It probably wouldn't be out of line to have titled this post as simply "Penis" (which will make sense as you read on) but, being a Libra and constantly at battle with maintaining a balance between the left and right sides of my brain while also having reconnected with my Yellow Aura after a month break from blogging and most other technology mediums, I didn't feel a one word title could accurately represent what was experienced just a couple of weekends ago.
One of my favorite things about New York City is that the nightlife possibilities are endless. You can drop thousands of dollars at the most expensive nightclubs, stumble upon a local dive bar and end up having the time of your life, attend a karaoke bar, visit speakeasies etc. Or you can do what Momo and I did and hit up the Gay Bars.

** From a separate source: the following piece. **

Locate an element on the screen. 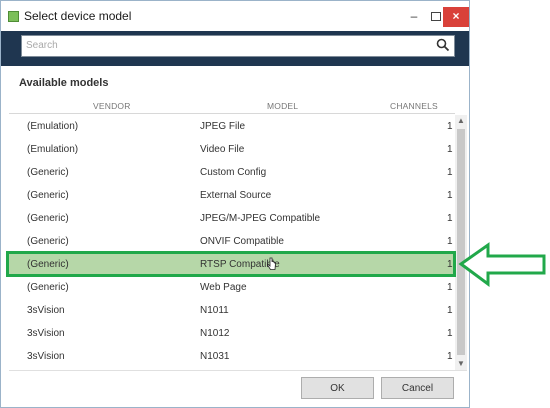 The width and height of the screenshot is (550, 408). footer-divider is located at coordinates (238, 370).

For a while now Momo and I have been claiming that we are playing hard to get with New York City. Yes, with the entire city, and in an effort to maintain that status - we wanted to check out the swanky, exclusive and notoriously insane gay nightclub, Splash. We got all dressed up in sexy clothes, took a couple of shots of vodka (or 5?) and marched our way up to the doorman (Momo's ass out and my girls doing their thing) only to be REJECTED for not being with MEN. Irrationally shocked and appalled that our female parts were not working on a gay man we swallowed our pride and found two guys willing to escort us inside. Our smiles returned as we walked back up to the evil doorman only to fade once again as we were denied access for the second time.

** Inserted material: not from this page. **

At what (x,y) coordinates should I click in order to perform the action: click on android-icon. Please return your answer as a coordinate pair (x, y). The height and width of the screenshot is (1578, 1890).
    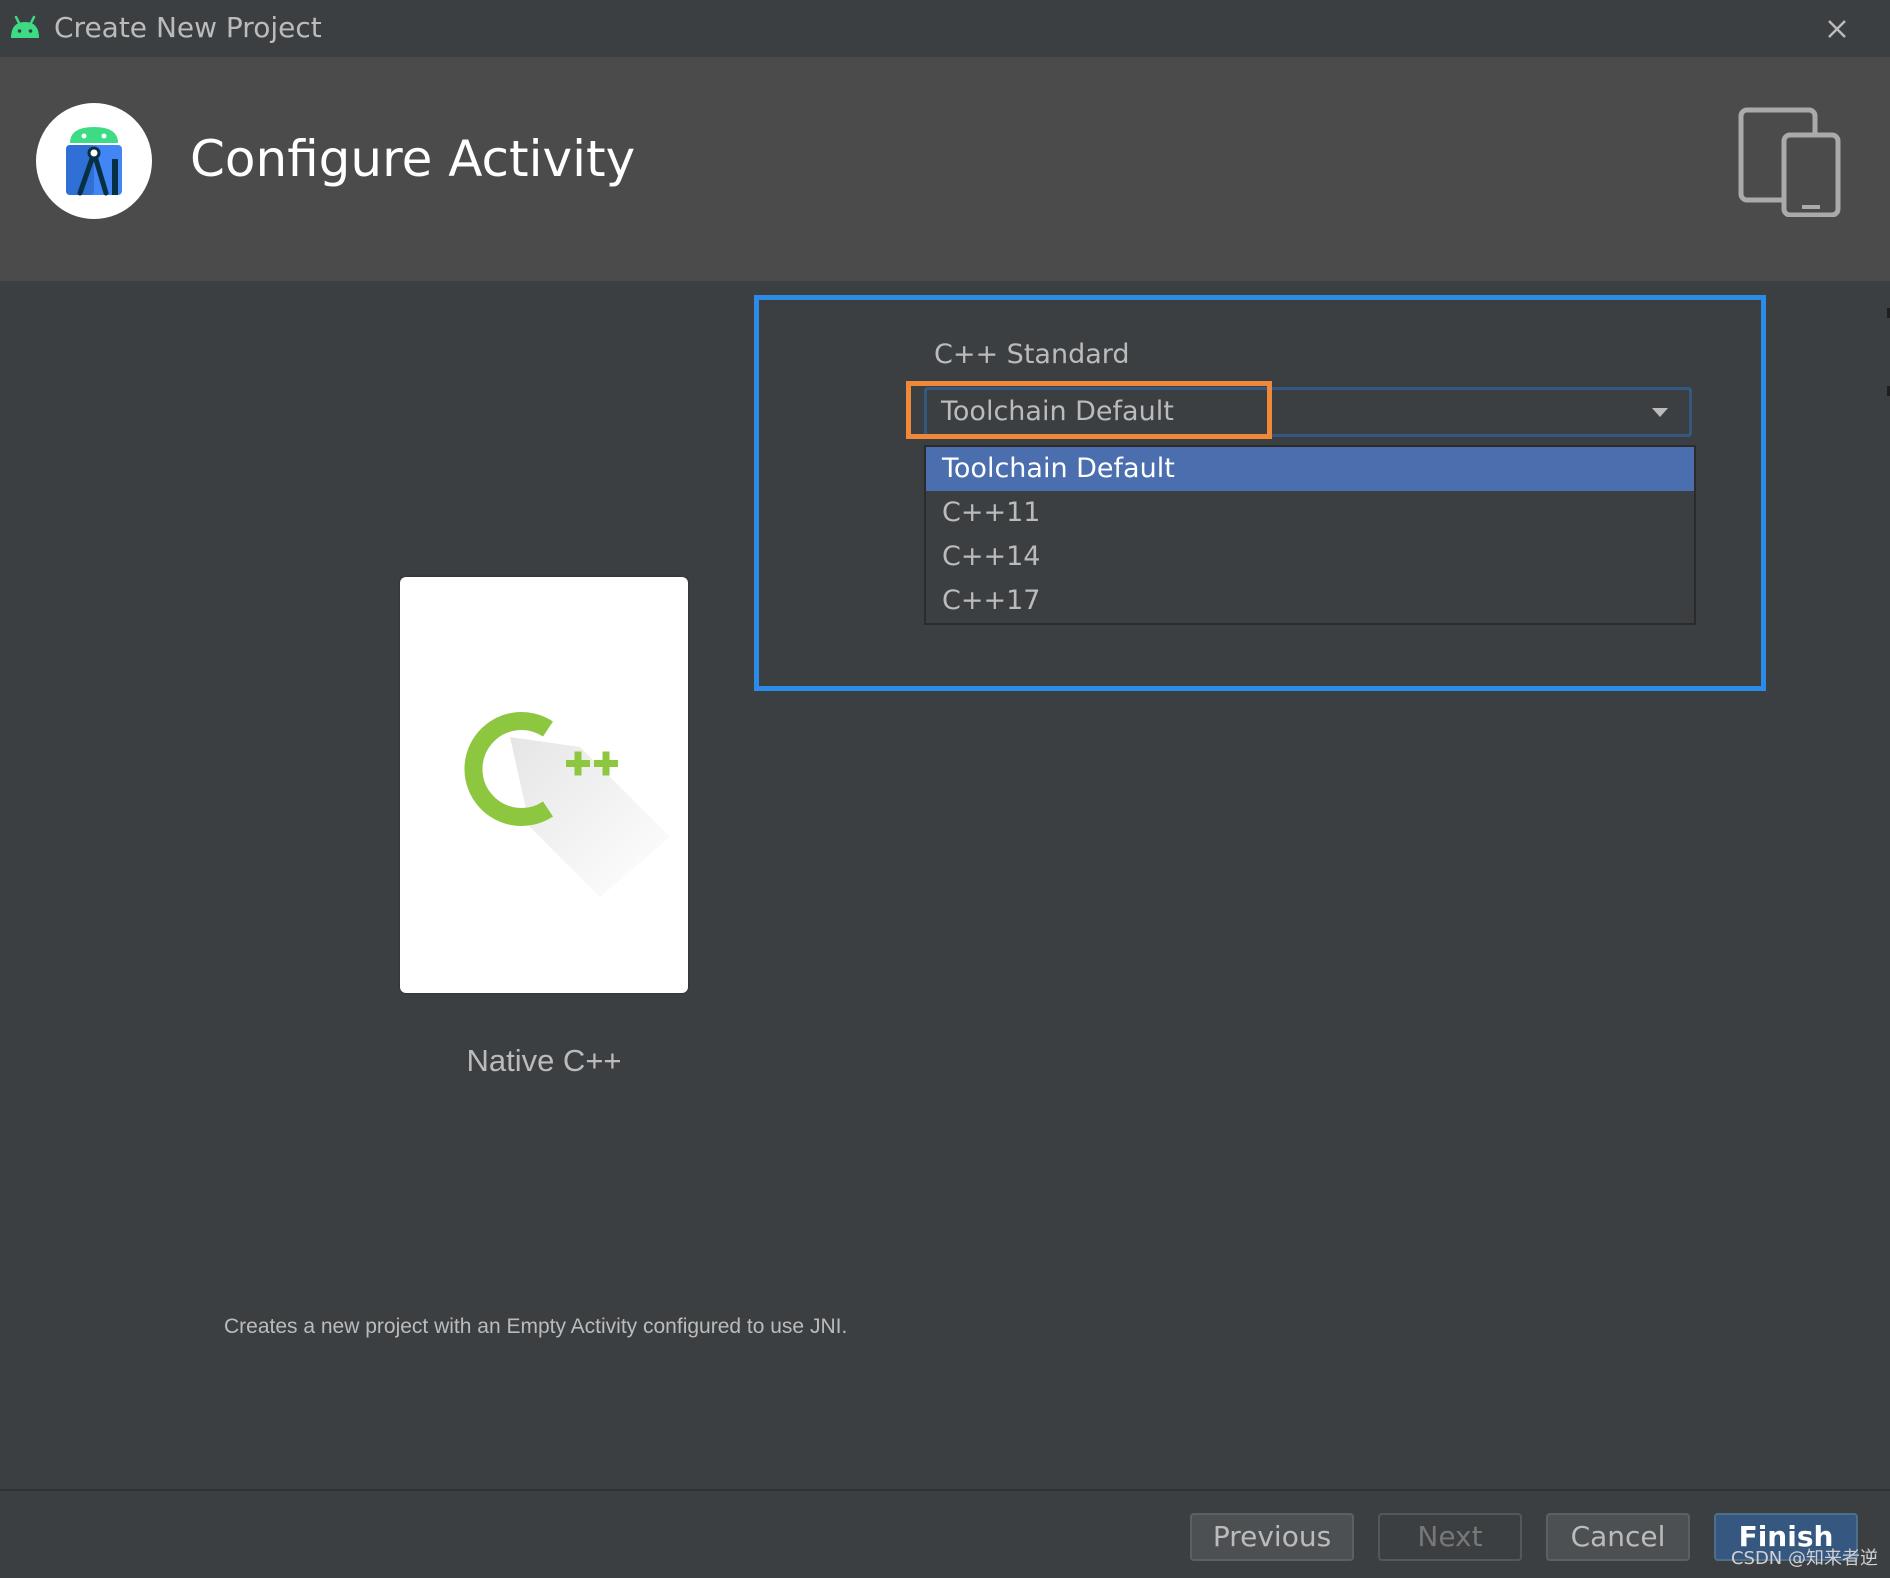
    Looking at the image, I should click on (25, 26).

Just as we were about to declare our night of fun with gay men a bust (pun intended?) we saw another club around the corner and decided to give it a go. We were successful at the door, paid the $20 cover and descended down the stairs to the entrance of the club. There were hot bodied men in only underwear on 2 different stages dancing with poles, men dancing on top of the bar and even some shaking their "thangs" on the dance floor. We took countless shots of Lemon Drops with the bartender and got to witness a Lady Gaga dance off during which one guy (who we later found out was 18) choked himself with a collar. The music and the general vibe of the whole club was so positive and so fun that Momo was able to get me to dance with her. I never dance. After being a part of numerous dancing orgies with these men and consuming several more Lemon Drops shots our makeup almost completely off and our hair plastered to our faces from sweat - we had the brilliant idea to attempt to stalk our favorite gay man of all time. The legen-wait for it-dary NEIL PATRICK HARRIS!

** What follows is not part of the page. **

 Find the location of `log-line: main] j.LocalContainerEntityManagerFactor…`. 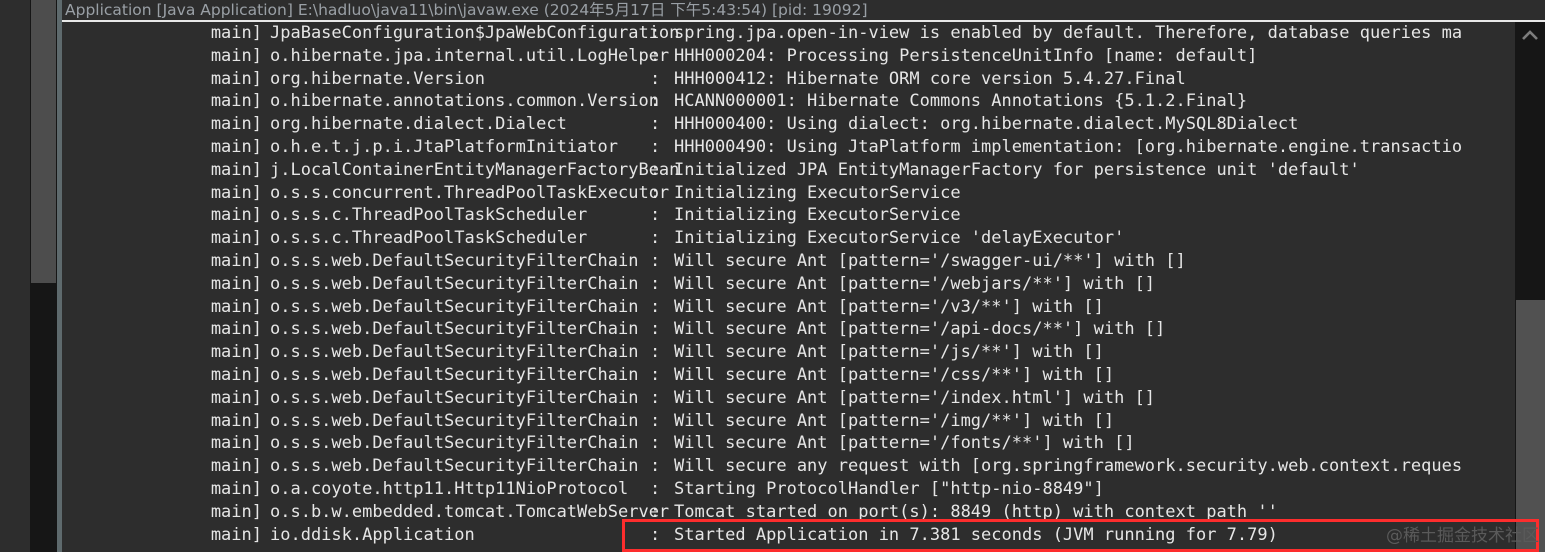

Twitter makes it very easy to stalk celebrities and being that we are both avid users of the program; Momo and I knew that NPH frequently tweets about attending The Box. In short, The Box is a club that serves dinner and provides a variety of live entertainment shows every half hour throughout the night. Some are Burlesque, some are funny and others are of an a-vant-garde nature. We hopped in a cab and got dropped off at Freeman Alley since that is where Google Maps showed the club's location to be. Freeman Alley is a narrow alleyway in the lower east side of Manhattan lined with cement walls covered in graffiti that has a restaurant at the end of it and nothing else. Feeling as though we were doing something totally secretive and excited about the possibility that The Box was located down this random alley, we surreptitiously made our way into the darkness only to come face to face with a closed Freeman's Restaurant and no box. FYI: The Box is NOT down Freeman Alley. Frightened, drunk, confused and laughing at the idiocy of what we had just done Momo and I located the entrance to the club, were welcomed inside and after determining that NPH was not in the building, we managed to snag a booth in the VIP section upstairs.
We found out we arrived just in time for the 3:30am performance so we ordered 2 glasses of champagne (for $55) and waited for the show to begin. Shortly after 3:30 a woman in odd clothes or maybe it was a man in drag came onto the stage and proceeded to perform many tricks that I can only assume to be illegal, if not in New York than for sure everywhere else, and are much too vile to include in my description. I will say however, that clothes were taken off and said performer not only had a very nice penis but had very nice breast implants as well. Momo and I were mildly intrigued but when he/she began to pull strange things out of his/her anal region, we decided we had enough crazy for one night and got the eff out of there.
New York City never ceases to amaze me with the wildly diverse things it has to offer, and I consider myself to be a very well rounded person, but throughout the course of this night I was witness to many things I had never seen before and saw people do things I didn't even know were physically possible. Being pretty had nothing to do with the insanity/survival/luck of the night for Momo and I this time.
It's much more appropriate to say "I'm Lucky I Live In New York City."